Hospital developments struggle despite “exciting” digital buildouts

CANBERRA: Despite some “exciting” digital buildouts, a number of hospital developments are still struggling with the design, development and operation of new healthcare facilities, a recent report has found.

The Government is set to deliver more than $30 billion in additional public hospital funding under a five-year National Health Agreement, amplifying hospital infrastructure development and funding for every state and territory.

But even with the boost, healthcare providers are still bogged down with some challenges, according to the report.

The State of the Australian Healthcare Industry Report: Top Trends Transforming Australia’s Healthcare Sector in 2019 and Beyond report identified that these challenges include competing priorities, a lack of understanding of potential and budget limitations.

“Designing, developing and operating new health facilities is a complex, time consuming and costly task that requires effective stakeholder engagement, communication and planning,” the report said.

It identified that with improving financial performance and operating margins being top issues, many public and private health systems have been experiencing revenue pressure, rising costs, and stagnating or declining margins.

“The trend is expected to persist, as increasing demand and funding limitations strain already limited financial resources,” the report said.

It also highlighted a few key statistics around why not all organisations are ready for digital transformation even though healthcare digitisation has been epitomised as the way forward.

Forty-eight per cent indicated that budgets of over $500,000 are required to build new or retrofit their facilities, with a further 14 per cent indicating budgets of between $200,000 and $500,000. And only 37 per cent stated that their organisations are well-equipped to deal with digital healthcare and digital transformations.

[Read more: What’s needed to drive innovation and improve affordability in healthcare? | What lies ahead for the next wave of digital health and digital hospitals?]

“While the benefits of technology utilisation are numerous and well documented, budget availability has made effectively harnessing these capabilities a challenge. As indicated by our survey, 34 per cent of respondents have over $500 million to spend on digital healthcare,” the report stated.

“Alarmingly however, 27 per cent have less than $50,000, making delivering innovation, productivity and improved customer experiences a challenge.”

But, societal transformations are expected to put more pressure on healthcare providers, demanding change to be addressed now and in the years to come.

The report mentioned that by 2050, there will be an estimated 36 million people living in Australia – an increase of approximately 12 million people over the next 32 years.

With the population levels rising, infrastructure aging and technology progressing rapidly, building new hospitals and renovating old ones needs to become a priority for governments and healthcare providers to continue supporting a healthy population.

“In a bid to meet increasing capacity requirements, and to more effectively cater to the diverse needs of the population, governments and health facility operators are looking towards infrastructure solution investments to ease mounting pressures,” it stated.

While a number of solutions, including new medical equipment investment, modern furniture and new green Heating, Ventilation, and Air Conditioning (HVAC) systems is a priority for some, it is the complete refurbishment or renovation of facilities that the majority, 43 per cent of respondents, indicated as a key priority.
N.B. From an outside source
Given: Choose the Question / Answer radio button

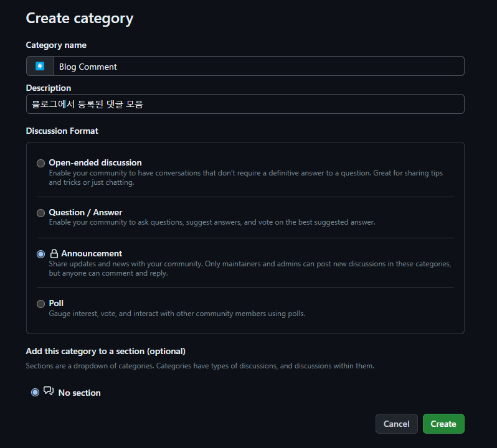Looking at the screenshot, I should [41, 213].
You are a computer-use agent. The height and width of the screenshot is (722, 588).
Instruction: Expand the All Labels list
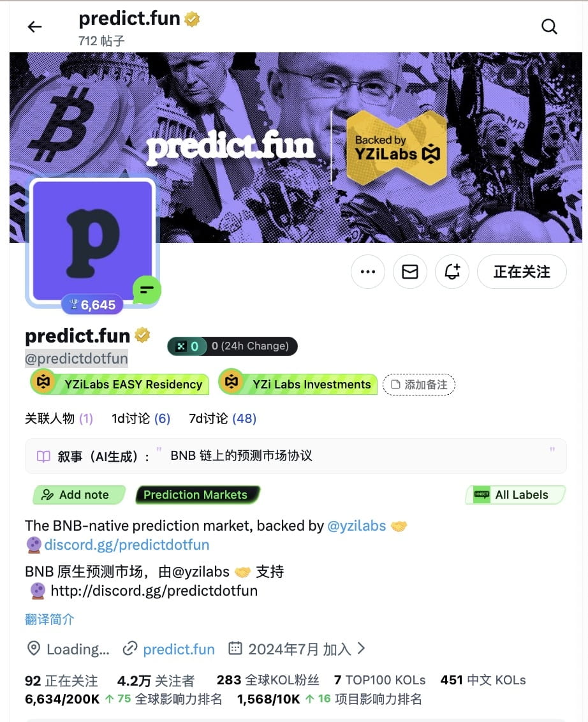pos(515,494)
And technology is said to play a huge role in the refurbishment, with 87 per cent of respondents indicating that healthcare digitisation is the way forward.
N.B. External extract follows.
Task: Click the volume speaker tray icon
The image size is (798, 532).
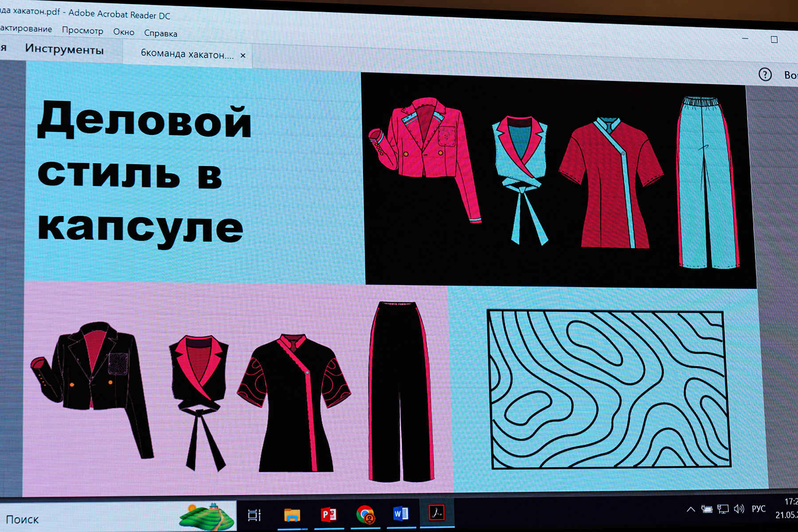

[Read more: The Australian health system “will fail” if the pace of change is not met: KPMG | Changing models of care and adolescent growing pains: Digital healthcare predictions for 2019]

“EMR [Electronic Medical Records], cloud solutions and big data have been highlighted as priority investment areas, while innovations like artificial intelligence and robotics will be making a splash in the coming years,” it identified.

It also highlighted that with the My Health Record initiative gaining attention, cyber security and data privacy have become key issues for healthcare leaders and Government.

According to the report, strong organisational cultures is required to enable and nurture new behaviours, actions and investments required to navigate the changes affecting the healthcare industry, particularly around the transition to value-based care.

“Efforts to change culture must take into account the history, heritage and attitudes of an organisation’s past, as well as the impact on an individual’s workflows and day-to-day process.

“What is heartening to see is that in the short- to mid-term, people-centric initiatives are a priority with 34 per cent of respondents, stating that optimising the patient experience is key, with a further 22 per cent indicating that culture and workforce optimisation is a priority,” the report claimed.

The report surveyed 116 Australian and New Zealand healthcare professionals from a cross-section of the industry for these findings.